Words: Will Stanhope
Photos: Will Stanhope and Jesse Huey
Jesse Huey and I laid down our sleeping bags where the talus met the glacier in early February 2019. With the granite behemoths of Cerro Torre, Torre Egger and Cerro Standhardt holding court above us, I cracked off half a sleeping pill to get some shut eye – a little chemical crutch I’ve become accustomed to before a big day in the hills. When the hazy sleepy buzz kicked in I forgot about the massive physical undertaking that was surely to follow.

Well before dawn we were weaving our way around crevasses, intent on getting to the Standhardt col before the sun kissed the peaks. In this complex landscape of rock and ice, timing is everything. Some years before, Jesse had sipped two coffees instead of one in camp, arrived to this place a few minutes late, and had to cower under a small rock overhang while the mountains fell apart.
Watching him aggressively charge towards the col as the blackness turned to muted grey, I thought to myself how lucky I was to have found him as a partner and a friend. A true climbing omnivore, Huey eats whatever’s been put in front of him: crispy rock, steep ice, isothermic snow. Jesse was a top-level rower in college, and it shows. The fierce winning spirit resides deep within him.


At the Standhardt col we swapped out boots for rock shoes and gained the vague north ridge of Standhardt, a route dubbed ‘Festerville’ by Timmy ONeil and Nathan Martin in 2000. After crack climbing for a few hours we started to get intermittently bombed by baseball chunks of rime, a sign we were about to arrive at the rime mushrooms, a place I’d dreamed of for years. It is truly an unreal place. Huge dollops of rime plastered to those massive soaking fangs of granite. One gets the impression that humans aren’t meant to be here.
Near the top of the peak, as Jesse geared up to tackle the summit ‘shroom, I spied two Chileans (Sebastian Rojas Schmidt and Rodolfo Torrens) corkscrewing around the summit of Egger, doggedly trying to find a way to the summit. With the weather window coming to an end, and an imminent tempest incoming, we felt an instant kinship with these guys and hollered at each other across the void between the peaks.

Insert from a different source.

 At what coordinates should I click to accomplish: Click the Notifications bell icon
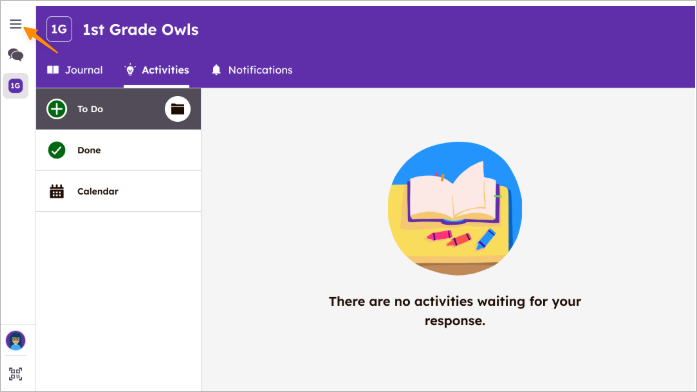216,70
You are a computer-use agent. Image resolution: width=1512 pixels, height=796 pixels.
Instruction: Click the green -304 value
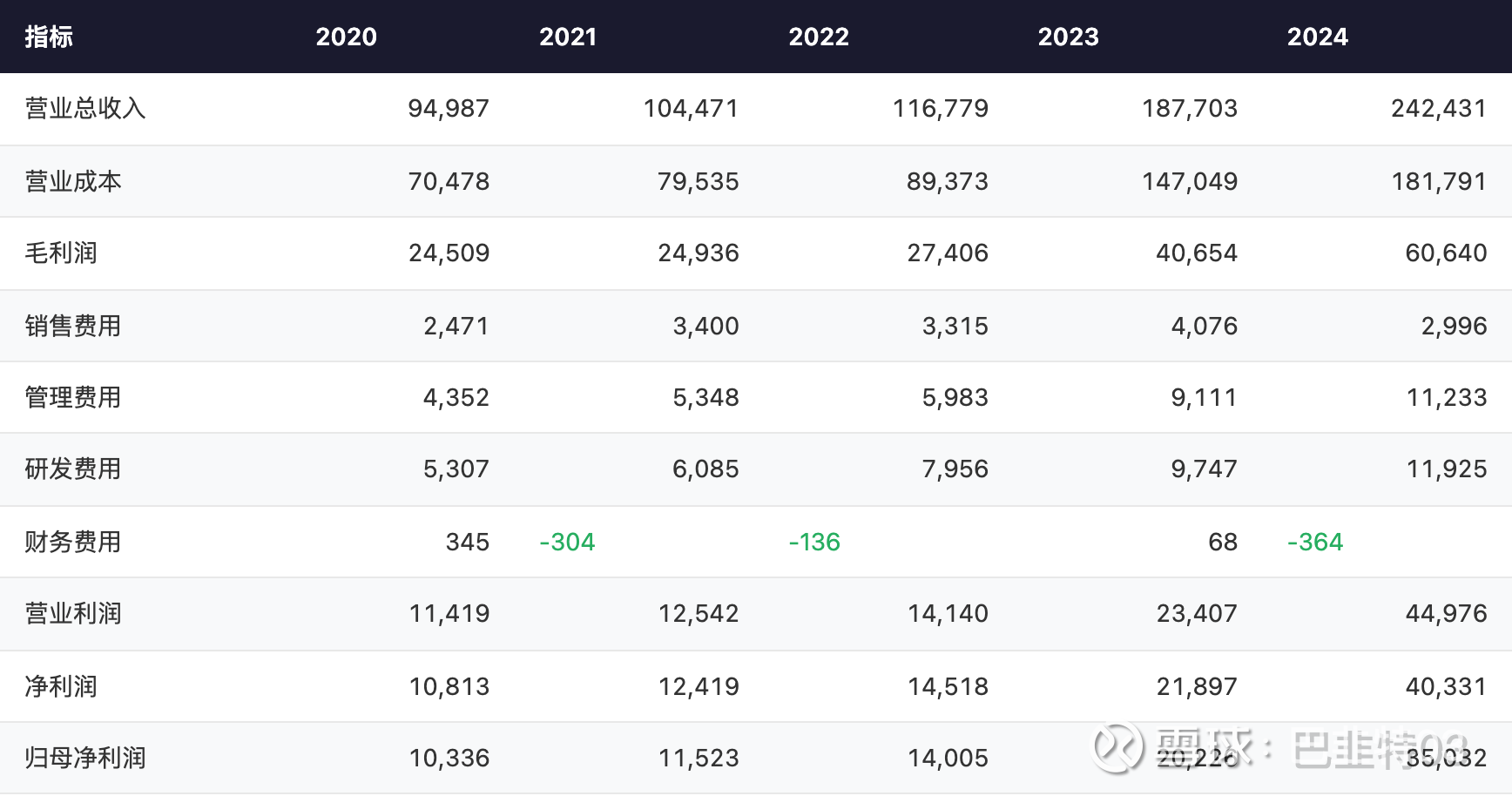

Of all the things to experience in this infinitely complex and fascinating world, we keep coming back to climbing. And in watching the Chileans battle to the summit mushroom of Egger, there appeared one of the reasons why: to see firsthand that indomitable, gritty perseverance of the human spirit.
After gaining the slender, sharks-fin like summit of the peak we readied ourselves for what was proving to be a full-value descent. Our choice to descend was a route called Exocet, a classic ice chimney, ordinarily straight-forward. Now, it appeared that it was pissing ice water. With daylight dwindling we pendulumed around, hoping to find some rock anchors outside of the chimney. No such luck. Grimly, without another option, Huey set to leading the raps through the soaking wet terrain trap. Without saying it, we both had the same thought: this is how people die in the mountains.

We got quite wet descending Excocet, but luckily the V-threads held strong, and the cascade didn’t dump any rockfall or ice onto us. Around midnight, when the way ahead became unclear, I suggested we sit it out and wait for morning so we could see the way ahead. Therein lied a dilemma: wait it out, risk hypothermia, and wait for the warming temps of morning to dislodge more ice? Or continue questing down traversing, unknown terrain in the dark that neither of us had ever traveled before? We opted for the shiver-bivy.
After rocking back and forth for some hours sitting on our packs, rubbing each -others legs for warmth, the outline of the Fitzroy peaks started to come into vague view. Huey opted to start rapping and walked stiff-legged a few meters to a station, then retreated, shivering uncontrollably. We went back to sitting on the packs and furiously rubbing each-others legs again.
When the sun came up in earnest we began rappelling in earnest. Almost instantly the face became a series of miniature waterfalls. A few raps in Jesse and I heard a loud boom from above. On rappel, I flattened myself as tight as I could to the rock, but still got clubbed with a sizable chunk of ice on the calf. Wincing, I pogo hopped the rest of the rap. Stiff, with a giant bruise developing on my leg, I was just relieved the icefall hadn’t broken any bones.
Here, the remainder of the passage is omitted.